The artist was flanked by an open guitar case, his Grammy award for Best Country Album, and a couple signs that read, "I don't take requests, but I take questions about anything you want to talk about … because fascism sucks" and another sign that read, "Struggling country singer… Anything helps (all donations go to the ACLU). God Bless America."
Simpson took questions from Nashville journalist Adam Gold (also a Rolling Stone contributor), who was reading Facebook Live comments, and the singer also answered queries from passers-by. Over the course of 48 minutes, several fans stopped by to give him props, chat and take selfies. More than a dozen people had gathered by the end of his chat, but there were more than 79,000 who viewed the video online by the time it concluded, with a steady stream of more than 4000 watching live. "I'm just hanging out, I'm just down here being an asshole," he quipped when asked what he was doing.
And while his sign welcomed controversial topics, he appeared diplomatic when it came to the CMA Awards, stating that while he wasn't up for an award, it might've been because he didn't submit for any categories. "I wouldn't say I was snubbed," he said.
His feelings for Donald Trump, on the other hand, were unequivocal. "He's a fascist fucking pig and I'm not afraid to say that," he said. "Anybody who's still supporting that guy can't be anything in my mind but an ignorant fucking bigot. So there it is. Anybody that's surprised to hear me say that is going to unfollow me or stop listening to my record was probably not listening that close anyway."
He was similarly direct addressing other subjects at the center of political and cultural debate in 2017 America – including gun control, LGBTQ rights and the Black Lives Matter movement. "Nobody needs a machine gun, and that's comin' from a guy who owns quite a few guns," Sturgill said. "Gay people should have the right to be happy and live their life any way they want to and get married if they want to without fear of getting drug down the road behind a pickup truck. Black people are probably tired of getting shot in the streets and being enslaved by the industrial prison complex. Hegemony and fascism is alive and well in Nashville, Tennessee. Thank you very much."
Beyond politics, he discussed myriad subjects, including what he's been listening to lately (among them was ELO, La Roux, Run the Jewels and Angel Olsen. "I think she's badass," he said).

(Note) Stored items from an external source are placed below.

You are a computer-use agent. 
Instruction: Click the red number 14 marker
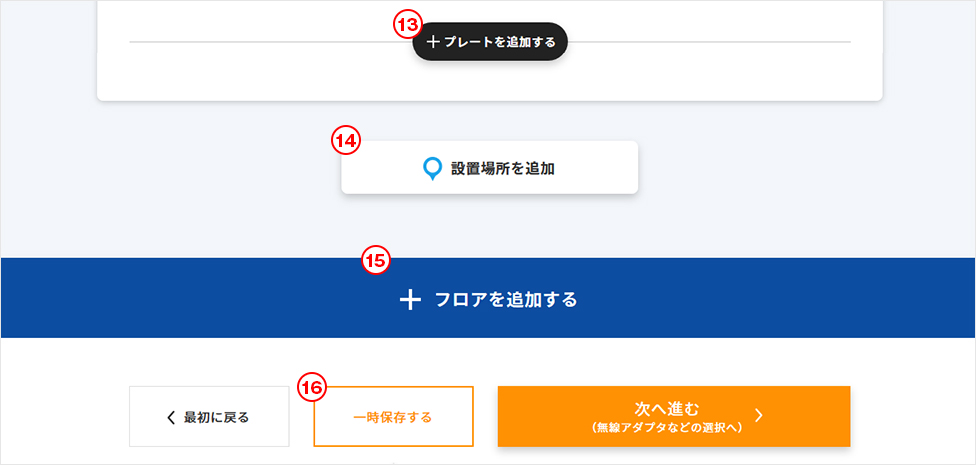tap(345, 141)
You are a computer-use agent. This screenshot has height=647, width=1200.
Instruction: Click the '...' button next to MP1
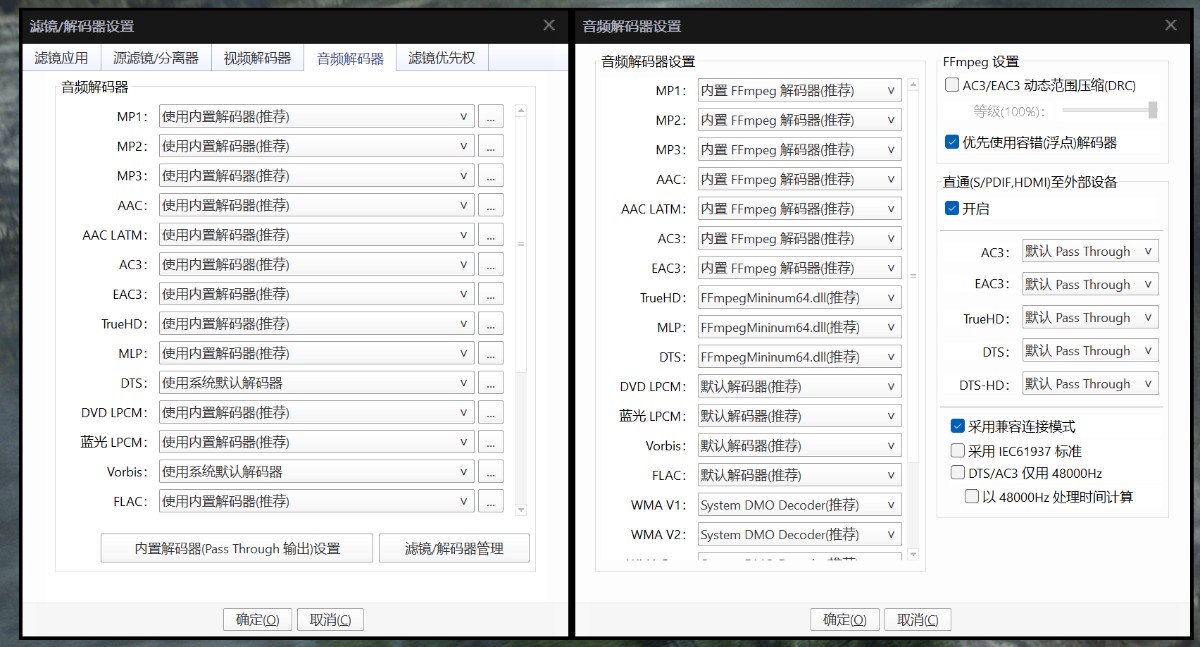tap(490, 117)
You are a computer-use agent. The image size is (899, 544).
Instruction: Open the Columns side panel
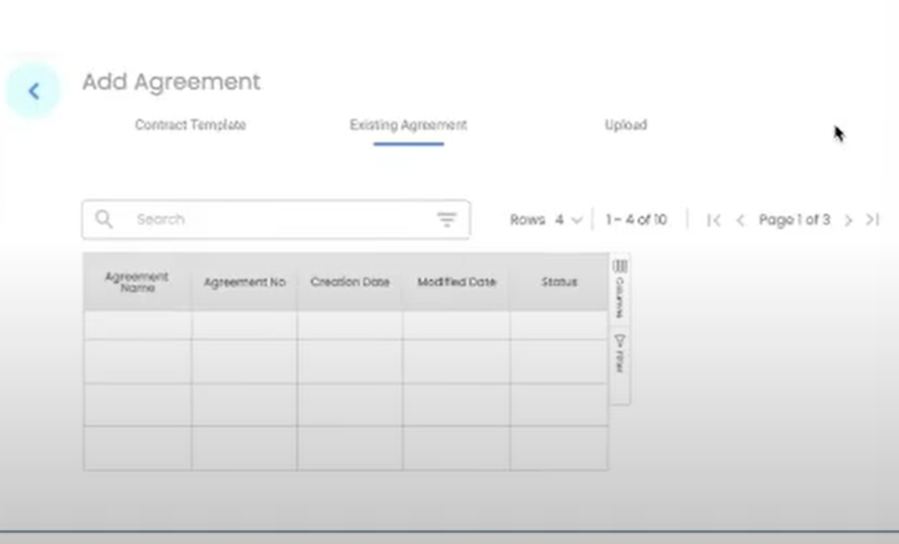pos(620,288)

He was also asked if being discovered ruined him. "I probably will never let that happen…I'm a weird musician, my music's weird," he contended and added that he'd likely never make a record that goes mainstream. Later, he mentioned he'd like to cut a bluegrass record.
Simpson also discussed his five-album plan, remarking that the project has a cohesive theme. "Next one's gonna be about life and sin and we're literally going to hell," he revealed. The last one he said would focus on light.
In the wide-ranging conversation, questions came at random: he picked Kanye West over Drake when someone asked about whom he preferred, and he called "encores the new moshpit," adding that he had a low tolerance for bullshit. He talked about how fellow Grammy winner Merle Haggard's Grammy award was used as a doorstop. "That put a lot of things in perspective," he said, but added that the award meant a lot to him personally because it was voted on by peers. "That's not something I take lightly at all, and my grandfather lived long enough to see that," he said.
And despite Simpson using social media as a forum, he commented that the medium is "simultaneously the best and worst thing that happened to the human race."
Of course, fans were also awaiting him playing music and he did oblige, performing "Turtles All the Way Down" and "Water in a Well."
As his battery on his phone died out, he wrapped his charming, humorous and entertaining discussion. "Well, we made $13 for the ACLU tonight, so it was all worth it," he said.